IWO charges a 0.24% expense ratio, making it modestly more expensive than QQQ’s 0.18% fee, while both funds currently yield 0.5%, offering limited income potential.
|
Metric |
QQQ |
IWO |
|---|---|---|
|
Max drawdown (5 y) |
-35.12% |
-42.02% |
|
Growth of $1,000 over 5 years |
$1,828 |
$1,016 |
IWO tracks over 1,000 U.S. small-cap growth stocks, with the largest sector weights in industrials (25%), healthcare (23%), and technology (20%). Its top holdings—Bloom Energy Class A Corp (NYSE:BE), Fabrinet (NYSE:FN), and Credo Technology Group Holding Ltd (NASDAQ:CRDO)—each make up a small fraction of the portfolio, reflecting broad diversification. The fund has a long track record at 25.5 years and no notable structural quirks.
In contrast, QQQ is heavily concentrated in large-cap technology, with over half its assets in that sector and sizable positions in NVIDIA Corp (NASDAQ:NVDA), Apple Inc (NASDAQ:AAPL), and Microsoft Corp (NASDAQ:MSFT). QQQ holds just over 100 names, resulting in greater concentration risk but also a sharper focus on industry leaders.

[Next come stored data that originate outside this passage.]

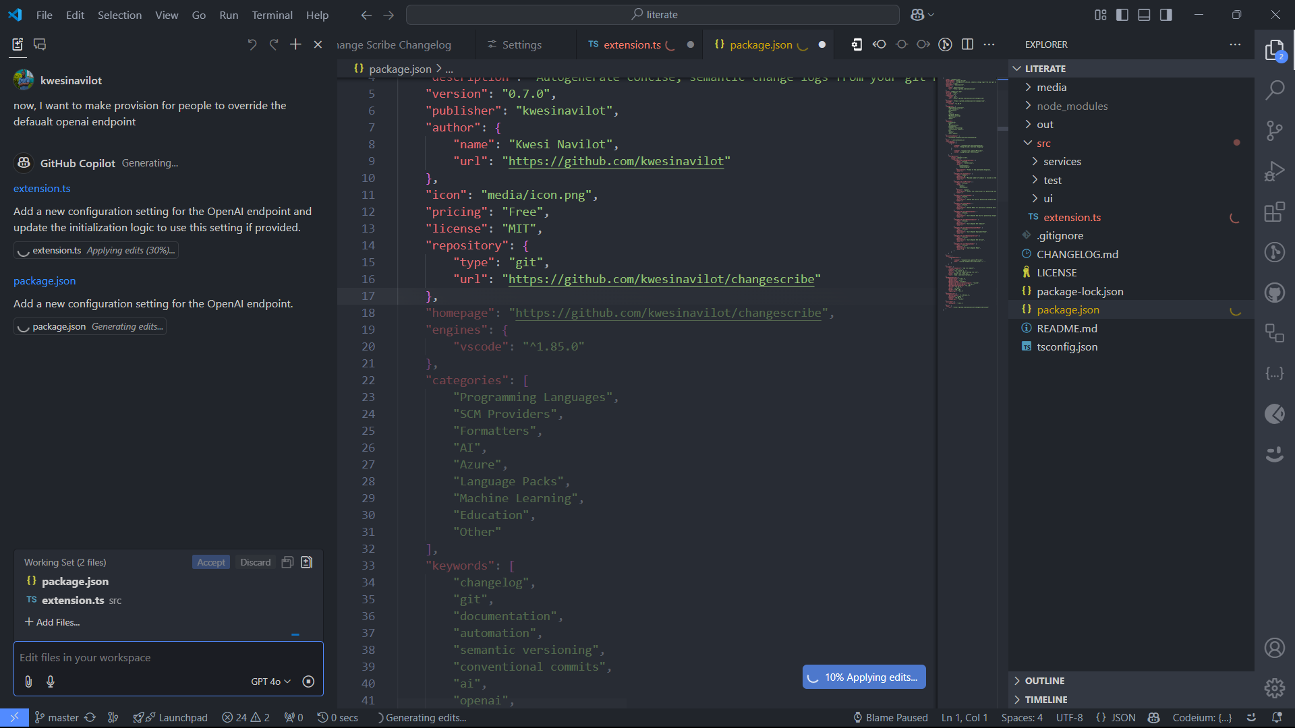Image resolution: width=1295 pixels, height=728 pixels.
Task: Click Accept in the Working Set
Action: coord(211,562)
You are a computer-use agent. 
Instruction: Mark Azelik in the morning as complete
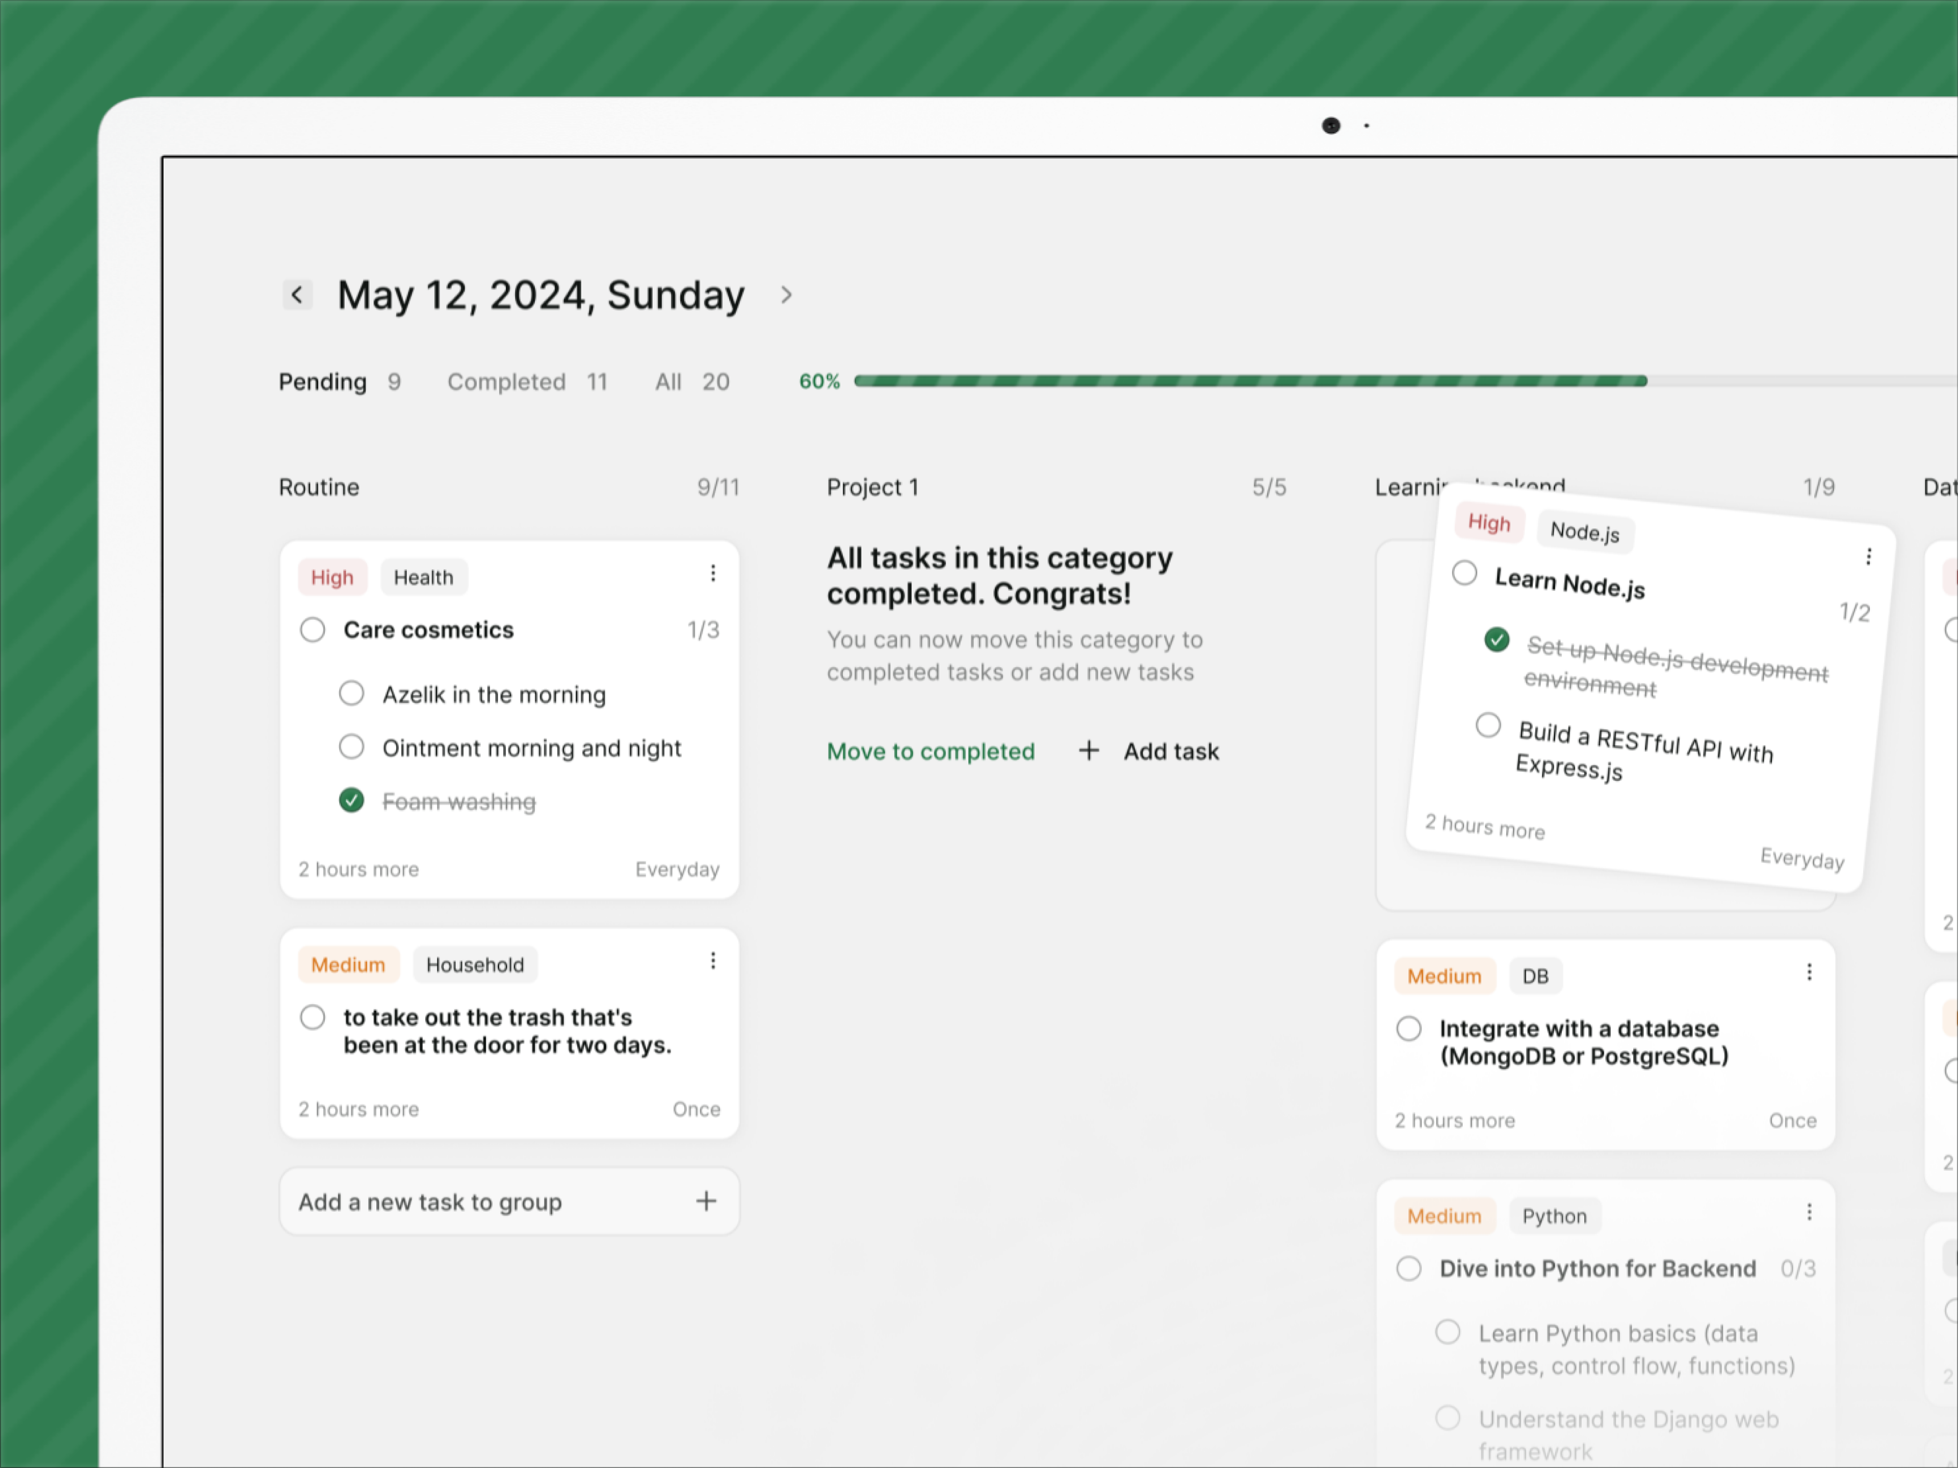[x=351, y=694]
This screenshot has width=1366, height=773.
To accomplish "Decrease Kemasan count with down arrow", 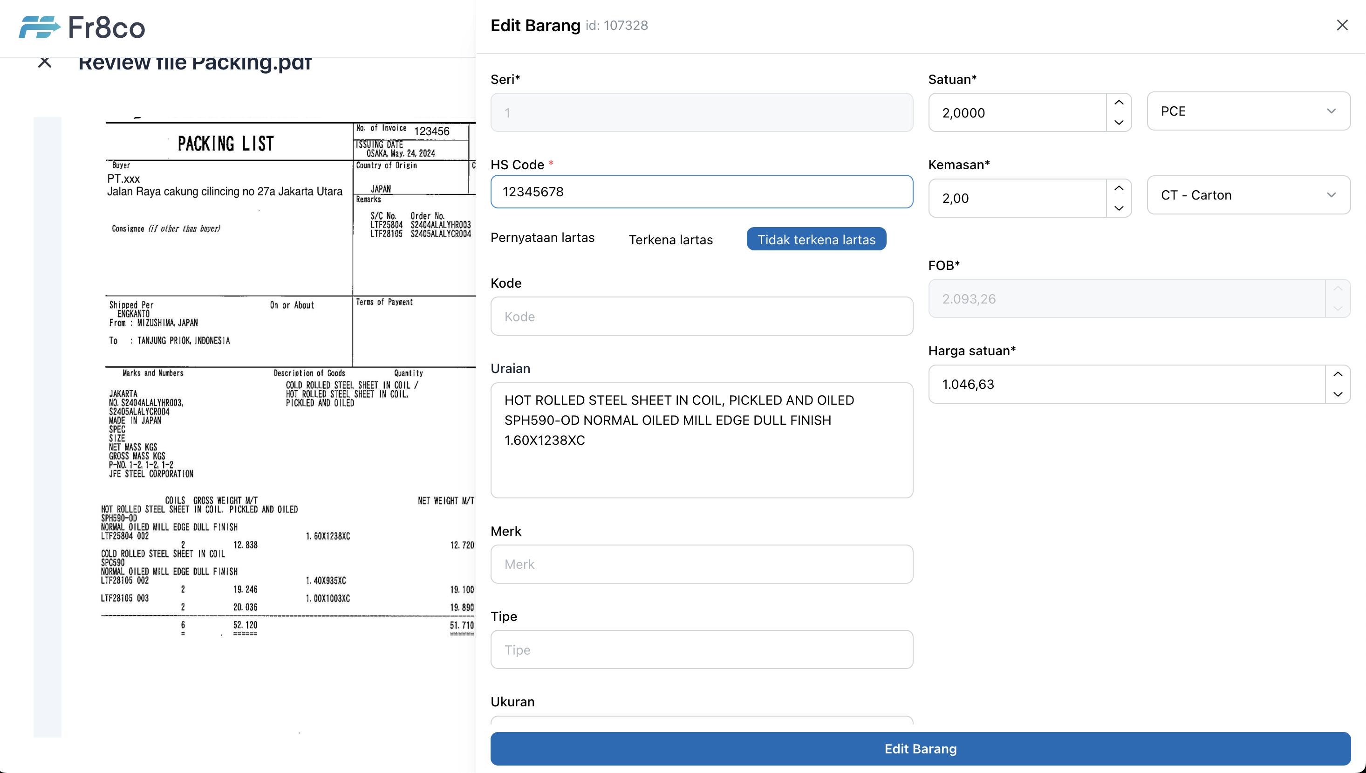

Both funds follow straightforward, rules-based approaches without leverage or thematic overlays.
These two ETFs cover two very different segments of the growth stock universe, and both may deserve a spot in a portfolio.
The QQQ is focused on the large-cap technology sector, tracking the Nasdaq 100. That means it includes all of the Magnificent Seven stocks as well as other tech high-flyers like Broadcom (NASDAQ:AVGO) and Palantir (NASDAQ:PLTR). With some $412 billion in assets under management, it is among the largest ETFs on the market. It has also been a stellar performer. Over the past five and 10-year periods, it has average annualized returns of 12% and 20%, respectively.